Upton Fen (11th June 2011)

Meadow Brown

Red Admiral






Norfolk Hawker




15 Members arrived at the Low Road, South Walsham car park to be met by George Taylor former warden of the reserve. George started by filling us in on some of the history of the reserve from quite modest beginnings when he first became warden to the much more extensive area that forms the reserve today. We also learnt of the flooded medieval peat digging that had formed Upton Broad and the rather scary fact that we were standing on vegetation that was 'floating' on several feet of liquid mud which accounted for the description of the area as 'quaking fen' and meant that we could feel the vibrations created by each other as we moved about, even on some of the paths.

It all looks as if it's left to nature to do what it wants but the vegetation is in fact managed by such things as cutting some areas and removing the debris to maintain poor nutrient levels which enables the interesting less vigorous species of plants to thrive. Historically this was achieved as a by product of the reed etc being cut and transported to London for the many horses that lived and worked in the capital. Left to it's own devices the reserve would be gradually taken over by trees so some of the wet woodland is cleared to maintain open areas of water and fen with the occasional dead trees being left in strategic places to give such birds as Marsh Harriers a perch where they could be easily seen by visitors.

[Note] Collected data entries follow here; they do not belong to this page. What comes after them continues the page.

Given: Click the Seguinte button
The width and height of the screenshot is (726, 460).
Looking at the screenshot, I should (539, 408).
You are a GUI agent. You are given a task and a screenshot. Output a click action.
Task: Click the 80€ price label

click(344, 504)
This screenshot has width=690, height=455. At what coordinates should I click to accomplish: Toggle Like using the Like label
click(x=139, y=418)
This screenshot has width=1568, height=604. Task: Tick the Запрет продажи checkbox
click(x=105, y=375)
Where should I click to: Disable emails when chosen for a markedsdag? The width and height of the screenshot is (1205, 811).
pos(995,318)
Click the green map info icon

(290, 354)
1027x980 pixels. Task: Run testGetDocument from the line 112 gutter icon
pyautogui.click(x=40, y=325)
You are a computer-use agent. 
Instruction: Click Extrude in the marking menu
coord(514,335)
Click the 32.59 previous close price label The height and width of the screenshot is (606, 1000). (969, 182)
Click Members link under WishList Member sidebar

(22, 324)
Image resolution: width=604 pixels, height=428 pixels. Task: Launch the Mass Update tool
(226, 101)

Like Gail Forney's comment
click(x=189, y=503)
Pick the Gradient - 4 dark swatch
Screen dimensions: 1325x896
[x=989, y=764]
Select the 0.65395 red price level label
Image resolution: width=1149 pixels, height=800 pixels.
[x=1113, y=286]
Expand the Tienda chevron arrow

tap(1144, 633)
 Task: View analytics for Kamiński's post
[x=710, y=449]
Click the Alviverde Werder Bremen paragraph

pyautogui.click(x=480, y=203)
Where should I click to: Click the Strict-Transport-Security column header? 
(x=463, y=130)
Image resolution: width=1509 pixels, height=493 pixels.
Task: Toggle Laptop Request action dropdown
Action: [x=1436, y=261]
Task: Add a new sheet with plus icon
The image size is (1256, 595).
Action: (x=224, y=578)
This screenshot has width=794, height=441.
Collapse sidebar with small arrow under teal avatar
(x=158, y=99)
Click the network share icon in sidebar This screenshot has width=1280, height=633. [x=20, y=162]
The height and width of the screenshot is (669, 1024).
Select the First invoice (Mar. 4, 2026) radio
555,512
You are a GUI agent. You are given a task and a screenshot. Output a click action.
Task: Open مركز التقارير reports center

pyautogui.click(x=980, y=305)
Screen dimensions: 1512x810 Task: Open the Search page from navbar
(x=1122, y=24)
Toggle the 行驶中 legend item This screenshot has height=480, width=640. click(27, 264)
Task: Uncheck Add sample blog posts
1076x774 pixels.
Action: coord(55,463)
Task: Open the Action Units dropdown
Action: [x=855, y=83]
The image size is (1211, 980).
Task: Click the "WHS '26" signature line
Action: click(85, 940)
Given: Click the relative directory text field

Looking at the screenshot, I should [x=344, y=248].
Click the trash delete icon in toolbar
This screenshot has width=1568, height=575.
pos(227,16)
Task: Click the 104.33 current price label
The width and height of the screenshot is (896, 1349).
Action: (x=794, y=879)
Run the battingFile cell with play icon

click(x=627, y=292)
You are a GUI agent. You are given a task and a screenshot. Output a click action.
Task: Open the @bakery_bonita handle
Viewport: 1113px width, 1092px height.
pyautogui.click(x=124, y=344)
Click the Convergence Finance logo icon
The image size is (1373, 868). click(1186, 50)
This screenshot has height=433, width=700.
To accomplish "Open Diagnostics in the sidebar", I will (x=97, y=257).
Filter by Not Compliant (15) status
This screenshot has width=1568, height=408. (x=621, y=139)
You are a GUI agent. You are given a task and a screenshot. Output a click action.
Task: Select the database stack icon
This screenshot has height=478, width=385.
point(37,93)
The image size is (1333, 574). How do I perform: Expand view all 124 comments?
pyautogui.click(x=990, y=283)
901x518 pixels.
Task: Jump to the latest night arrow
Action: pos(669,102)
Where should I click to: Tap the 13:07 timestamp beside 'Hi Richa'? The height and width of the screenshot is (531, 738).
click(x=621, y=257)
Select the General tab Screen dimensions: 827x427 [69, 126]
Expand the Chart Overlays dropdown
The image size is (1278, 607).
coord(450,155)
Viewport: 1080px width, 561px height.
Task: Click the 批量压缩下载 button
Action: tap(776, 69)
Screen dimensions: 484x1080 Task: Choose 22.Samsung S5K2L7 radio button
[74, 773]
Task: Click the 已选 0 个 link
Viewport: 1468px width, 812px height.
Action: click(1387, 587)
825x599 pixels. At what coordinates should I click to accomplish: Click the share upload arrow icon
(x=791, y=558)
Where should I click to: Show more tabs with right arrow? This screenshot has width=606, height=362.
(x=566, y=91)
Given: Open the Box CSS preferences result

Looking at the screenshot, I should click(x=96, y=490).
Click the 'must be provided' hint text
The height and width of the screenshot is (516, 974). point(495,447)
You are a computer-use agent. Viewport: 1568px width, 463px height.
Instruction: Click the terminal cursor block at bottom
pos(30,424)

We were hoping to see Swallowtail butterflies that had apparently been about in good numbers the previous day but were keeping themselves out of sight during our visit, however as the morning warmed up a bit we were able to observe a number of dragonflies including Norfolk Hawkers hunting for a late breakfast and a Hobby was also seen hunting the hunters.

Having a knowledgeable guide meant that we were able to identify many of the flowers and plants that we saw (I was particularly please to find a marsh pea which George identified). Orchids were in full flower for our visit but were more difficult to identify as they cross breed so many had the characteristics of more than one member of the orchid family.